Die Dinge, die das Leben eines Erwachsenen mit WBS in unserer Gesellschaft vermutlich erschweren, scheinen Hunde im Umgang mit uns Menschen erst so erfolgreich zu machen. Hunde werden selbst im Erwachsenenalter nicht „flügge“, oftmals wird die Bindung zu ihren Herrchen sogar intensiver. Für einen Wolf gilt dieser Trend jedenfalls nicht. Unvorstellbar, dass ein Wolf einen Frisbee fängt oder gar ein Stöckchen holt.

© PrivatVon Angesicht zu Angesicht: Ein „Fabelwesen“ taucht in deutschen Wäldern auf.

Wölfe sind mystische Wesen.
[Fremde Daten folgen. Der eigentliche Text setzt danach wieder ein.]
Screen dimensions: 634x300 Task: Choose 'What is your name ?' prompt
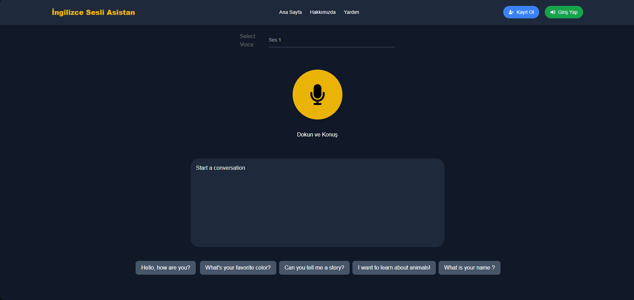click(x=469, y=268)
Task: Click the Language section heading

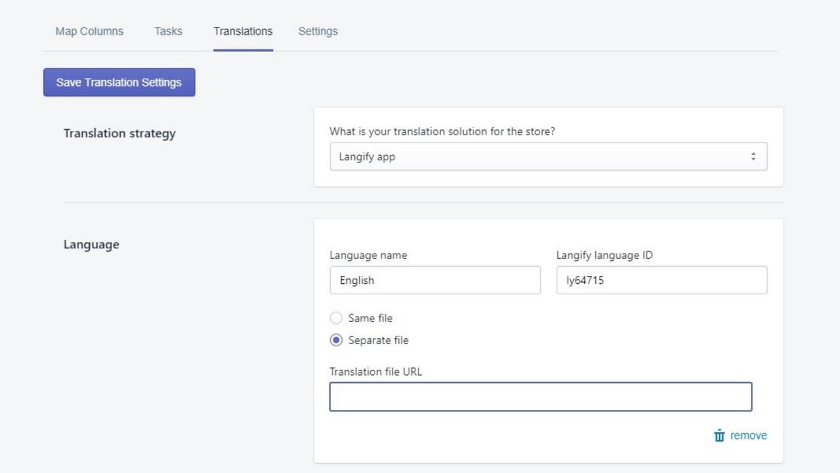Action: pos(91,244)
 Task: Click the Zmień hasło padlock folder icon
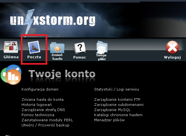(57, 47)
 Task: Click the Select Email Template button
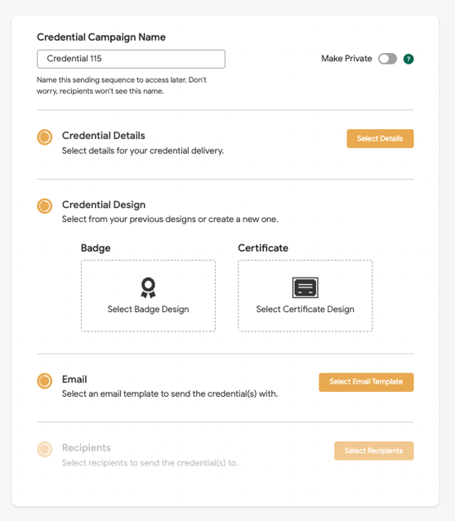pos(366,382)
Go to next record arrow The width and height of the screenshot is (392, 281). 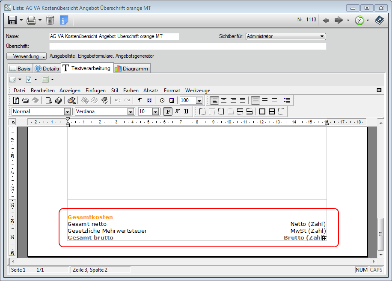(339, 20)
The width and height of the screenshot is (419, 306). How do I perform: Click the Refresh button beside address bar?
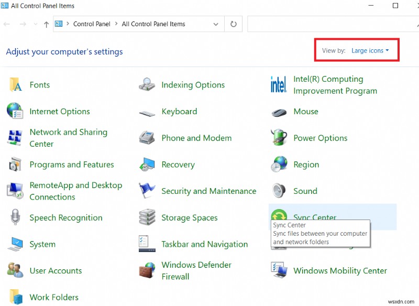pyautogui.click(x=233, y=24)
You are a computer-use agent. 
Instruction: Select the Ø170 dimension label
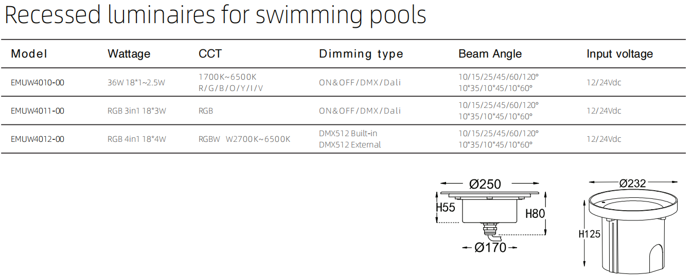[x=490, y=248]
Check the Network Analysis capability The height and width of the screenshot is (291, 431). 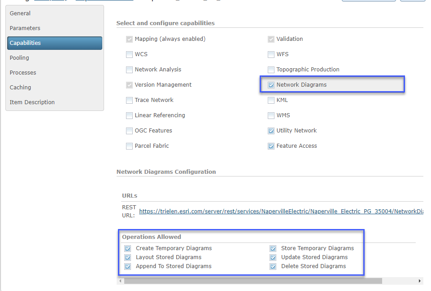[129, 69]
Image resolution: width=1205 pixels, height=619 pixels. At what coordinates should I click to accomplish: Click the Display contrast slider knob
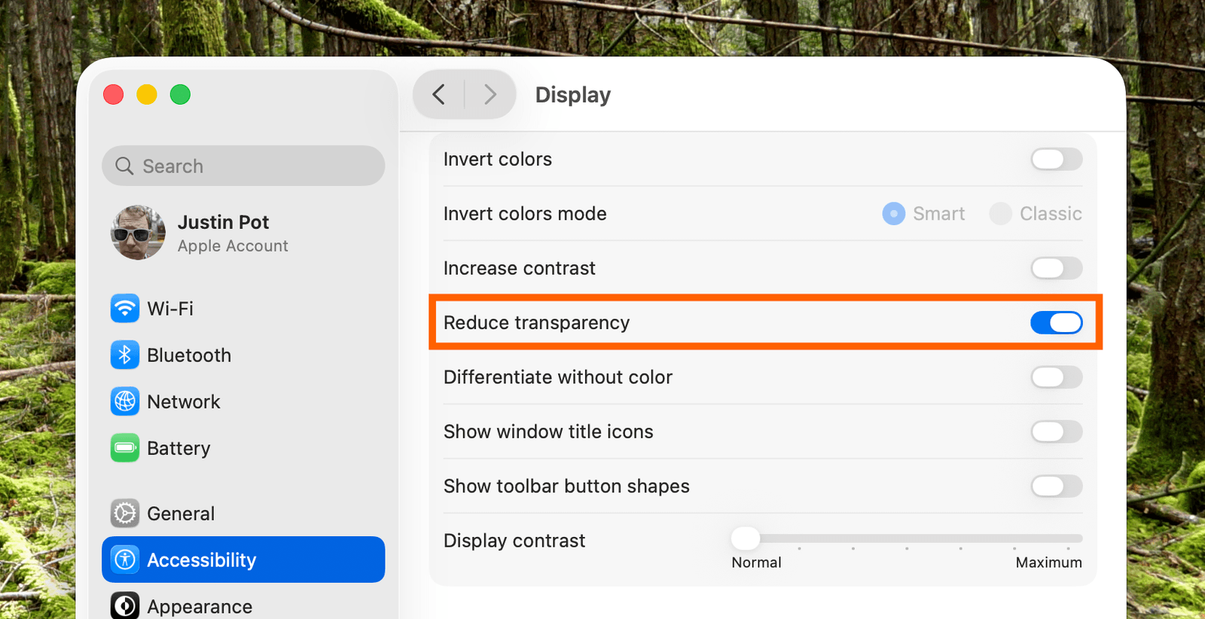click(x=746, y=538)
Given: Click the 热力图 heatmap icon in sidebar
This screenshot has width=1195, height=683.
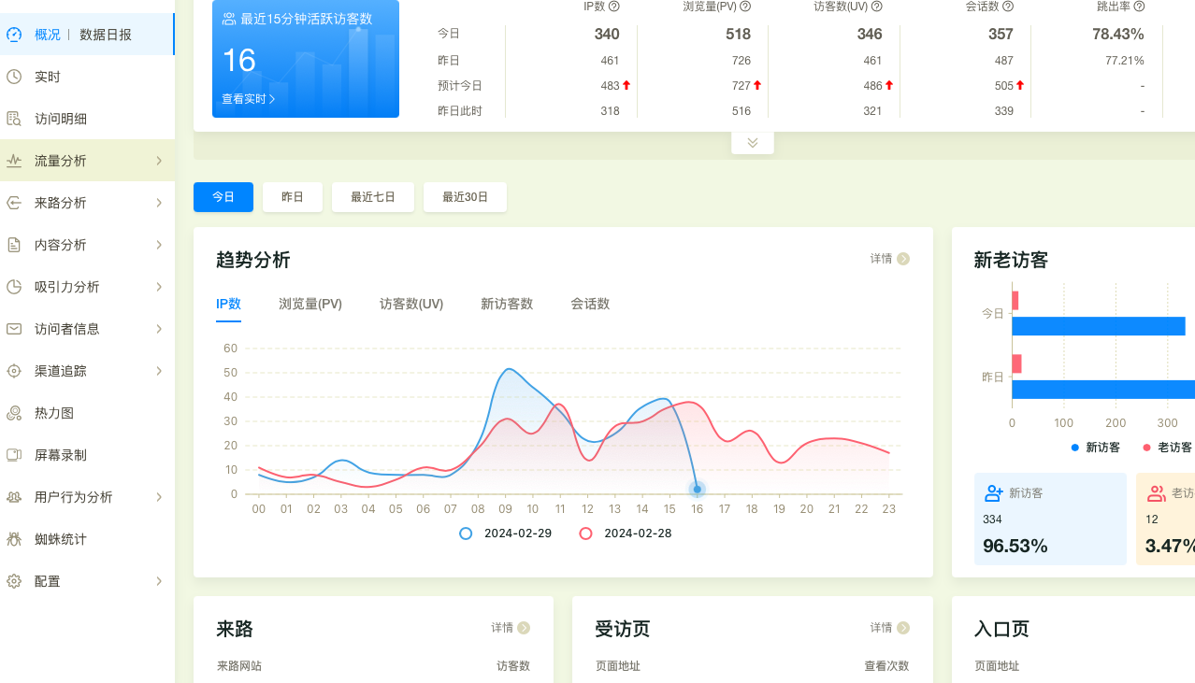Looking at the screenshot, I should (x=14, y=413).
Niemand weiß, wo sie sich gerade aufhalten. Lediglich Pfoten im Schnee oder ein gerissenes Weidetier zeigen die Wolfsfährte. Märchen wie „Rotkäppchen und der Wolf“ oder „Der Wolf und die sieben Geißlein“ haben unser Bild vom „bösen“ Wolf geprägt. Mein Opa hat es verstanden, diesen sich um den „bösen“ Wolf rankenden Mythos während endloser Spaziergänge um einen Moorsee in der niedersächsischen Heide geschickt einzusetzen, um uns Kinder bei Laune zu halten: „Schaut, dort im dichten Gehölz verstecken sich die Wölfe.“ Fortan war uns Kleinen immer ein wenig unheimlich, wenn wir an dichtem Nadelwald vorbei spazieren gingen. Ich glaube zwar, wir wussten, dass es dort gar keine Wölfe gab. Dennoch, die Phantasie war geweckt und machte Spaziergänge mit den Großeltern unvergesslich aufregend.
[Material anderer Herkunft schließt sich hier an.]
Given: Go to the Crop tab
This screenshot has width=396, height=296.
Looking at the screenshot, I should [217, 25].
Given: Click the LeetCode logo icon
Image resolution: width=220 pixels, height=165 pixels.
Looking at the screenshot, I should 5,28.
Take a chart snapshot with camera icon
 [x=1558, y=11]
Ob mein Opa damals wohl ahnte, dass heutzutage im dichten Gehölz tatsächlich wieder ein Wolf umherstreifen könnte? Ich denke, er würde sich freuen, weil es zeigt, die Wildnis lässt sich nicht besiegen. Tatsächlich ist der Streit über die Wiederansiedlung von Wölfen in Mitteleuropa aber bereits voll entbrannt.

Noch breitet sich der Wolf überwiegend dort aus, wo der Mensch das Feld geräumt hat. Ich denke aber an australische Dingos, die in Rudeln kaum Scheu gegenüber Menschen haben. Sie plündern Zeltlager, greifen einzelne Personen an und töten sogar Kleinkinder. Würde der Wolf in unseren Wäldern in wenigen Jahren eine solche Rolle einnehmen, wäre es um sein geheimnisvolles Charisma geschehen. Er würde nur noch verfolgt, seine zurzeit noch gewünschte Ausbreitung gestoppt. In Niedersachsen ist es schon so weit, dass der Landwirt und Präsident der Landesjägerschaft, Helmut Dammann-Tamke, seine Stimme gegen den Wolf erhebt. Dammann-Tamke will die tierischen Einwanderer, der Tageszeitung „Osterholzer Kreisblatt“ zufolge, konditionieren. Gegen Rudel, die sich erwiesenermaßen verstärkt Siedlungen nähern oder durch wiederholte Nutztierrisse auffallen, will er äußerst streng vorgehen: Ein Jungtier soll aus dem Rudel entfernt und getötet werden. Wölfe sollen merken, dass Menschen nichts Gutes bedeuten. Dammann-Tamke schildert den ihm vorschwebenden Idealfall: „Wenn ein Wolf auf einen Menschen trifft, muss er die Rute einklemmen und Reißaus nehmen.“

Um die Wiederansiedlung von Wölfen zu einem Erfolg werden zu lassen, ist also „Wildtiermanagment“ gefragt. Die veränderten Verhältnisse in unseren Wäldern könnten also durchaus Arbeit und neue Stellen schaffen. Dabei ist es noch gar nicht so lange her, da bekamen Forststudenten schon in den ersten Vorlesungen, die sie besuchten, von ihren Professoren gesagt, sie fänden später wohl keinen Job. Forstämter könnten heutzutage sogar aufrüsten mit Anstellungen für Wildtiermanager. Warum soll es den in unsere Wälder zurückkehrenden Wölfen schlechter gehen als unseren Hunden, für die uns nichts zu teuer ist.